*** Reading passage ***

Skip to content

feat(studio): achieve full convex-evals feature parity #810

@christso

Description

@christso

Summary

Follow-up to #805 (merged in #806). The AgentV Studio scaffold is functional with run list, run detail, eval detail (Steps/Output/Task), category breakdown, eval sidebar, and failure reason display. This issue tracks the remaining features needed for full parity with the convex-evals visualizer.

Research

Screenshot Map (target state for each gap)

Gap Reference Screenshot What it shows
File tree (Output tab) 06-eval-output-tab.png, 16-output-code-file.png File tree left panel + Monaco right panel, .ts file with syntax highlighting
Category drill-down 13-category-view.png Category page with scoped stat cards and eval list
Experiments tab 08-experiments-tab.png Landing page Experiments tab with table
Targets/Models tab 09-models-tab.png Landing page Models tab with score bars
Experiment detail 10-experiment-detail.png, 12-experiments-sidebar-detail.png Experiment page with sidebar run list, stat cards, run table
Breadcrumbs 05-eval-detail.png Full breadcrumb trail at top: Home > Experiment > Run > Category > Eval

Current State (what #806 shipped)

  • Landing page with run list table (Tests Passing, Mean Score columns)
  • Run detail with stat cards (Total, Passed, Failed, Pass Rate)

***

Exercise requirements =
(1) Answer these questions about the AgentV Studio issue above:
(a) Which issue is this one a follow-up to, and where was that issue merged?
(b) Which screenshot file is listed as the reference for the Targets/Models tab gap?
(c) Which stat cards does the run detail view show in the current state?
(2) Please print the part of the AgentV Studio issue starting at "Screenshot Map (target" and ending at "Mean Score columns)".
(3) Summarize the AgentV Studio issue in two sentences.

*** Recorded data ***

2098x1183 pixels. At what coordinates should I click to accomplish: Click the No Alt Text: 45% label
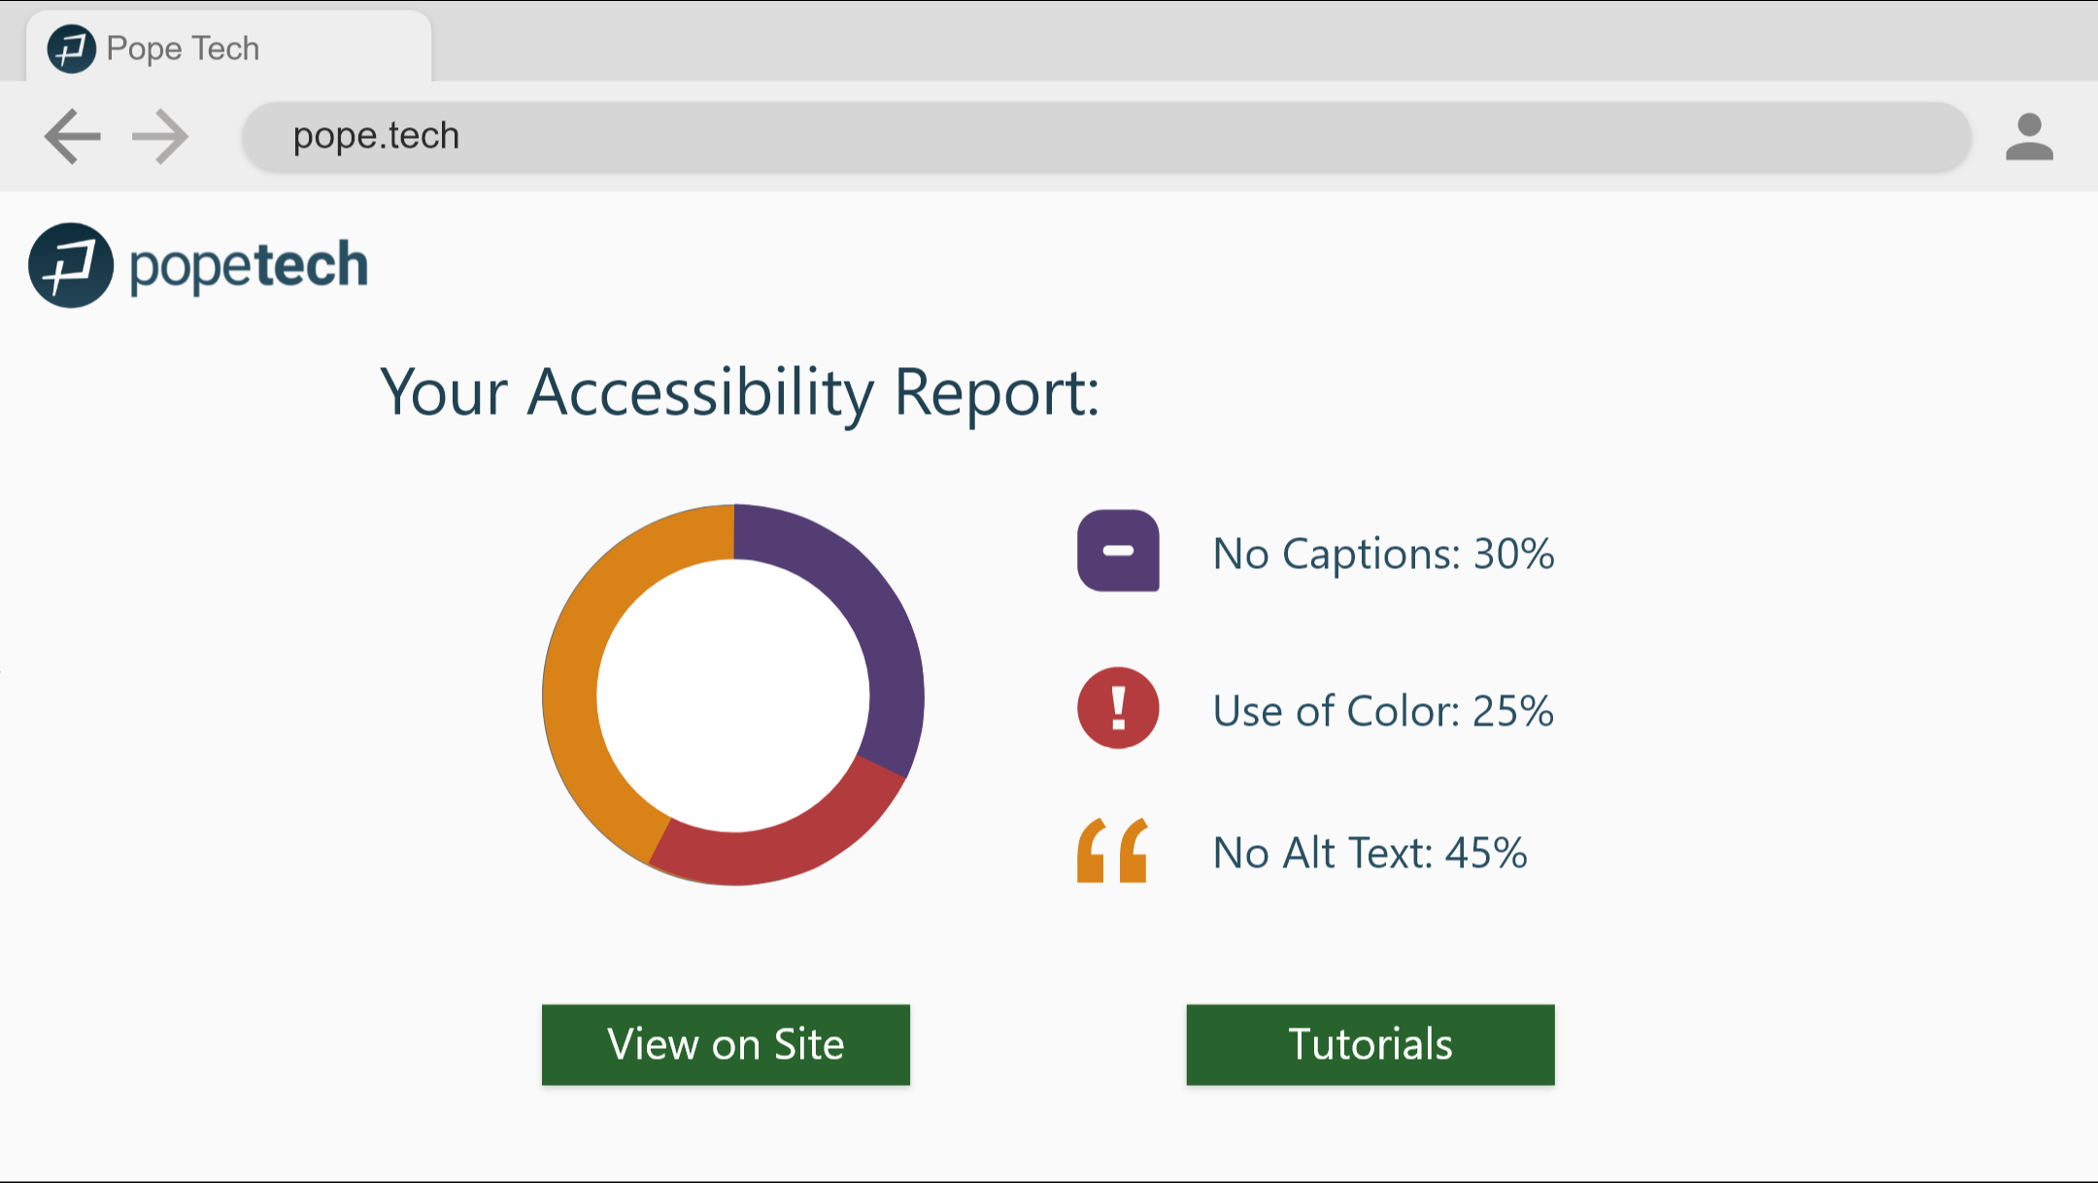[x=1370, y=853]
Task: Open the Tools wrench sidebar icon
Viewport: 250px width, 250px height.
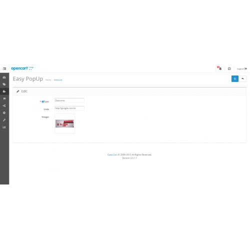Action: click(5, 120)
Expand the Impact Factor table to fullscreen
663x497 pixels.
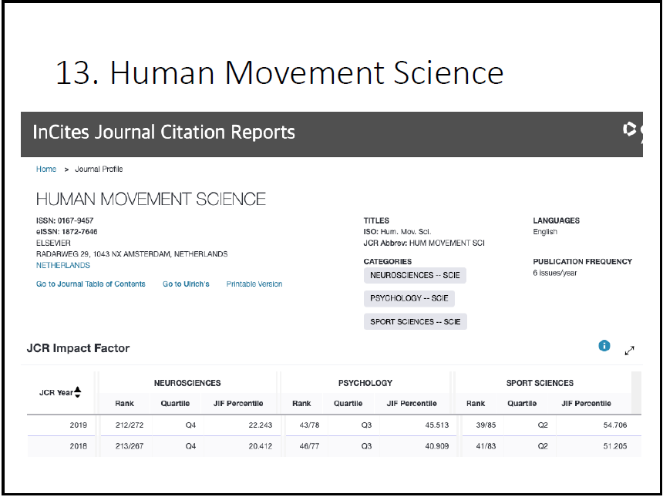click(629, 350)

***

Answers to each task =
(1)
(a) It is a follow-up to #805, which was merged in #806.
(b) 09-models-tab.png
(c) Total, Passed, Failed, and Pass Rate.

(2)
Screenshot Map (target state for each gap)

Gap Reference Screenshot What it shows
File tree (Output tab) 06-eval-output-tab.png, 16-output-code-file.png File tree left panel + Monaco right panel, .ts file with syntax highlighting
Category drill-down 13-category-view.png Category page with scoped stat cards and eval list
Experiments tab 08-experiments-tab.png Landing page Experiments tab with table
Targets/Models tab 09-models-tab.png Landing page Models tab with score bars
Experiment detail 10-experiment-detail.png, 12-experiments-sidebar-detail.png Experiment page with sidebar run list, stat cards, run table
Breadcrumbs 05-eval-detail.png Full breadcrumb trail at top: Home > Experiment > Run > Category > Eval

Current State (what #806 shipped)

  • Landing page with run list table (Tests Passing, Mean Score columns)

(3) The AgentV Studio scaffold already works, with a run list, run detail, eval detail, category breakdown, eval sidebar, and failure reason display. This issue tracks the remaining gaps needed for full parity with the convex-evals visualizer, including a file tree in the Output tab, category drill-down, Experiments and Targets/Models tabs, experiment detail, and breadcrumbs.